Computer types
| Type | Capabilities | Use for |
|---|---|---|
| Cloud machine | Shell, terminal, files | Coding, scripts, builds, app dev. Files survive stop and wake. |
| Cloud browser | Browser | Scraping, automation, signed-out browsing |
| Your device | Desktop, terminal, browser (when online) | Your computer running Kazzle. Built-in browser plus extension support. |
| Production | Start, stop, and logs only | Your deployed app. No shell, files, or browser access. |
Cloud machine persistence
Cloud machine files persist across normal stop and wake cycles. Files, installed packages, and tools remain intact. A cloud machine is a persistent development environment, not a throwaway container.Lifecycle
- Check existing computers. The AI sees available computers up front.
- Create if needed. The AI creates a cloud machine or cloud browser on demand.
- Wake if offline. Cloud machines can be woken and stopped; cloud browsers and your device are started differently.

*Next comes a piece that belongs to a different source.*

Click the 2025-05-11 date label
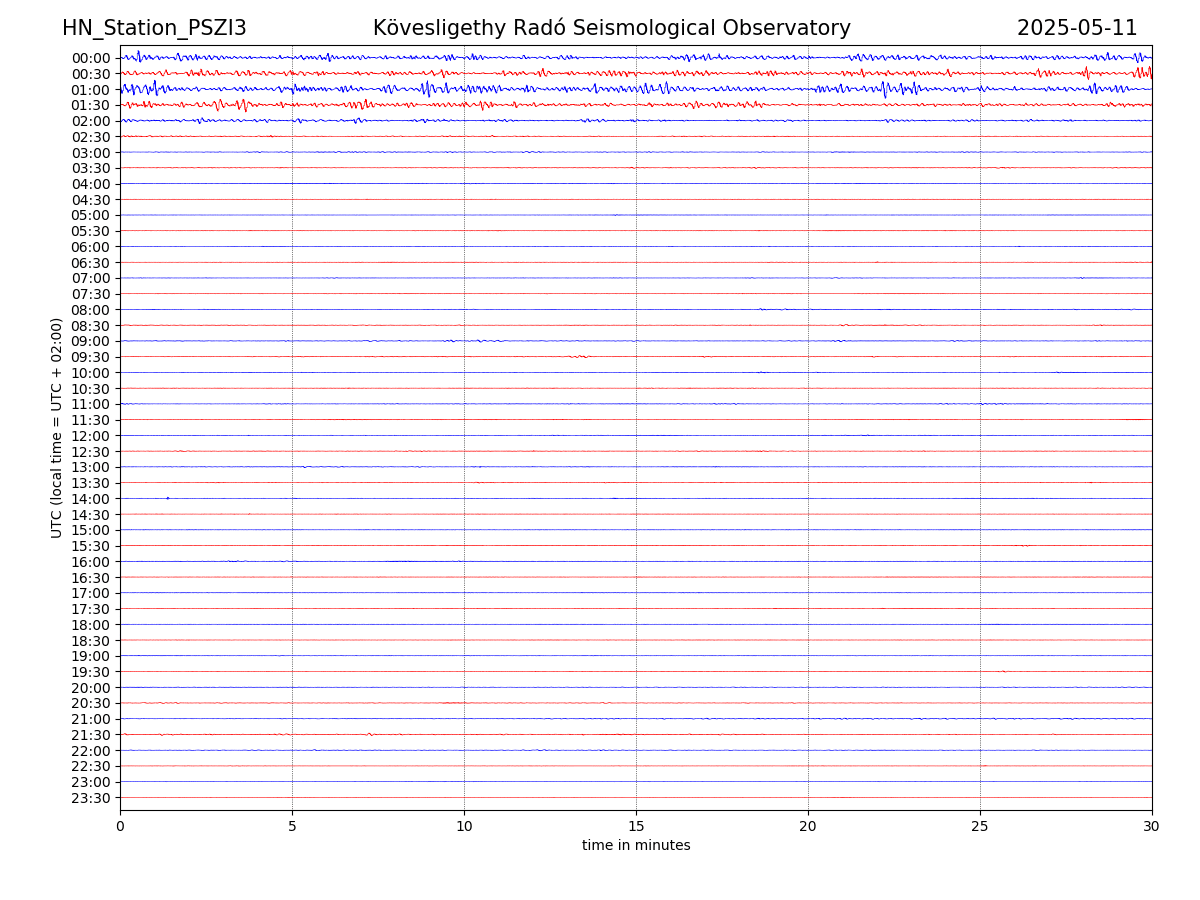The width and height of the screenshot is (1200, 900). pyautogui.click(x=1076, y=28)
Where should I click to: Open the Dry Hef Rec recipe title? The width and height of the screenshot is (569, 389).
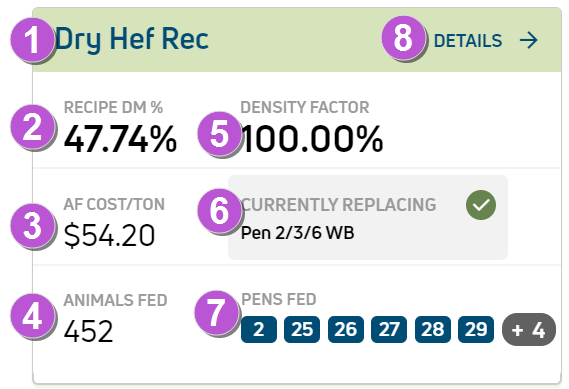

- Ready. Once awake, all tools are available.
Shell commands
The AI runs shell commands for builds, installs, git operations, and scripts. Commands run on the cloud machine’s persistent filesystem. Rules:- The AI prefers the database tool over shell database clients.
- App and repo file operations are scoped to their workspace.
- Destructive patterns are caught by tool policies.
Terminals
Terminals are persistent shell sessions shared between you and the AI. The AI creates them for long-running processes (dev servers, builds, watchers). You can also open them manually. Both sides see the same terminal in real time:- The AI runs
npm install. You see the output. - You type a command. The AI can read the output.
- The AI starts a dev server. You can interact with it.